--- Begin ---

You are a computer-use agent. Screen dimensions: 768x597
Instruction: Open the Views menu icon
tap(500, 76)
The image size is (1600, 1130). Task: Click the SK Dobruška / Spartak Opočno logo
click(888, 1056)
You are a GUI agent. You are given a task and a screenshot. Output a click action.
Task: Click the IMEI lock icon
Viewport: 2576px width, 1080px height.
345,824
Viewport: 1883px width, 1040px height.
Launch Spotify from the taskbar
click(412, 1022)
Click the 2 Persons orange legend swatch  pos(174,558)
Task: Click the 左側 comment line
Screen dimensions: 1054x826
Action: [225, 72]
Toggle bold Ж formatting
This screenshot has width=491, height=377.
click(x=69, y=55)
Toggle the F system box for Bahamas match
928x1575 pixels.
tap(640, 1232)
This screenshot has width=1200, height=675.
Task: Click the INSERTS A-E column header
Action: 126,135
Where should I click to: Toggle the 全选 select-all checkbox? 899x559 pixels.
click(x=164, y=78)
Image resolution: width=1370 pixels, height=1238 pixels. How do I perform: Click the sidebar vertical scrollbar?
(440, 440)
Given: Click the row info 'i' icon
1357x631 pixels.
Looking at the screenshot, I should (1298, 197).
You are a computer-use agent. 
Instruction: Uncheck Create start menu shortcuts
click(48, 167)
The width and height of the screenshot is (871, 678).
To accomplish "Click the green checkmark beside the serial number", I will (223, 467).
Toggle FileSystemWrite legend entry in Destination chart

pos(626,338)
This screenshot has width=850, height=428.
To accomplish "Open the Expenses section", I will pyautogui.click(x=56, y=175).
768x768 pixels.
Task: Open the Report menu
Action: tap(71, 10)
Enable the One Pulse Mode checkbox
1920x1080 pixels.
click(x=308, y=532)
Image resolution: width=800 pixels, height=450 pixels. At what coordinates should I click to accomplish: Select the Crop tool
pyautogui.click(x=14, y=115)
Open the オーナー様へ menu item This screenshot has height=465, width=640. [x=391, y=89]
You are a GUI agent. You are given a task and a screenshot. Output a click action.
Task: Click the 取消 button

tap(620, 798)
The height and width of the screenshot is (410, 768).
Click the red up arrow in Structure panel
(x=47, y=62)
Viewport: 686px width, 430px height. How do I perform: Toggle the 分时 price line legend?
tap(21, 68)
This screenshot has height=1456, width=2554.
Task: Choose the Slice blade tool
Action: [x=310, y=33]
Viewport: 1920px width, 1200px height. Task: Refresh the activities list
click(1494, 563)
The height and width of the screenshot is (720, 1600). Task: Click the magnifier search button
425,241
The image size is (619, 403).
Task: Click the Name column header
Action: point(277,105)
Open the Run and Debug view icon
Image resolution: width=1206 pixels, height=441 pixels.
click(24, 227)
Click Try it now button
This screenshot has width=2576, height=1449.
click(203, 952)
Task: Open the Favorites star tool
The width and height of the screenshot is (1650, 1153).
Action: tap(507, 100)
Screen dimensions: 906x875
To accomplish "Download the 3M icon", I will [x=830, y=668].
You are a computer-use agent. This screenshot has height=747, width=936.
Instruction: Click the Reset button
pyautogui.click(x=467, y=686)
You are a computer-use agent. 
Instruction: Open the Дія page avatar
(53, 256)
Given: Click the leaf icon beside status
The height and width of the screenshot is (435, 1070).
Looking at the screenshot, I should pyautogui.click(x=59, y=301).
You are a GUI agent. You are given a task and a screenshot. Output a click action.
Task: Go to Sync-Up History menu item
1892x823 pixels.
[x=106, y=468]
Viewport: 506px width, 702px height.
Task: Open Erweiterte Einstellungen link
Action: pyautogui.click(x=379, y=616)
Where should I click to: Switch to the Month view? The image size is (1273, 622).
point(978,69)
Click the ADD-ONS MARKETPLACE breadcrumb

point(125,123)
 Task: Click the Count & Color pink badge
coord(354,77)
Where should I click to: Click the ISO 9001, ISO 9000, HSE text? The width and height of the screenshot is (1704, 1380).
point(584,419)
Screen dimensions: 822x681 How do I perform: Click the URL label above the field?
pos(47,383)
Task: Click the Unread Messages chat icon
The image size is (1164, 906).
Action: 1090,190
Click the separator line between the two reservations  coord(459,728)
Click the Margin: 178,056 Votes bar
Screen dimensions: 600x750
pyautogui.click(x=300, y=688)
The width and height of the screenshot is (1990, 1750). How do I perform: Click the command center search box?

--- End ---

**What this task involves:** Reproduce the rows above verbatim, starting with the line that contains "Viewport: 1883px width, 1040px height." and going on through the line that contains "Open the オーナー様へ".

**Written response:**
Viewport: 1883px width, 1040px height.
Launch Spotify from the taskbar
click(412, 1022)
Click the 2 Persons orange legend swatch  pos(174,558)
Task: Click the 左側 comment line
Screen dimensions: 1054x826
Action: [225, 72]
Toggle bold Ж formatting
This screenshot has width=491, height=377.
click(x=69, y=55)
Toggle the F system box for Bahamas match
928x1575 pixels.
tap(640, 1232)
This screenshot has width=1200, height=675.
Task: Click the INSERTS A-E column header
Action: 126,135
Where should I click to: Toggle the 全选 select-all checkbox? 899x559 pixels.
click(x=164, y=78)
Image resolution: width=1370 pixels, height=1238 pixels. How do I perform: Click the sidebar vertical scrollbar?
(440, 440)
Given: Click the row info 'i' icon
1357x631 pixels.
Looking at the screenshot, I should (1298, 197).
You are a computer-use agent. 
Instruction: Uncheck Create start menu shortcuts
click(48, 167)
The width and height of the screenshot is (871, 678).
To accomplish "Click the green checkmark beside the serial number", I will (223, 467).
Toggle FileSystemWrite legend entry in Destination chart

pos(626,338)
This screenshot has width=850, height=428.
To accomplish "Open the Expenses section", I will pyautogui.click(x=56, y=175).
768x768 pixels.
Task: Open the Report menu
Action: tap(71, 10)
Enable the One Pulse Mode checkbox
1920x1080 pixels.
click(x=308, y=532)
Image resolution: width=800 pixels, height=450 pixels. At what coordinates should I click to accomplish: Select the Crop tool
pyautogui.click(x=14, y=115)
Open the オーナー様へ menu item This screenshot has height=465, width=640. [x=391, y=89]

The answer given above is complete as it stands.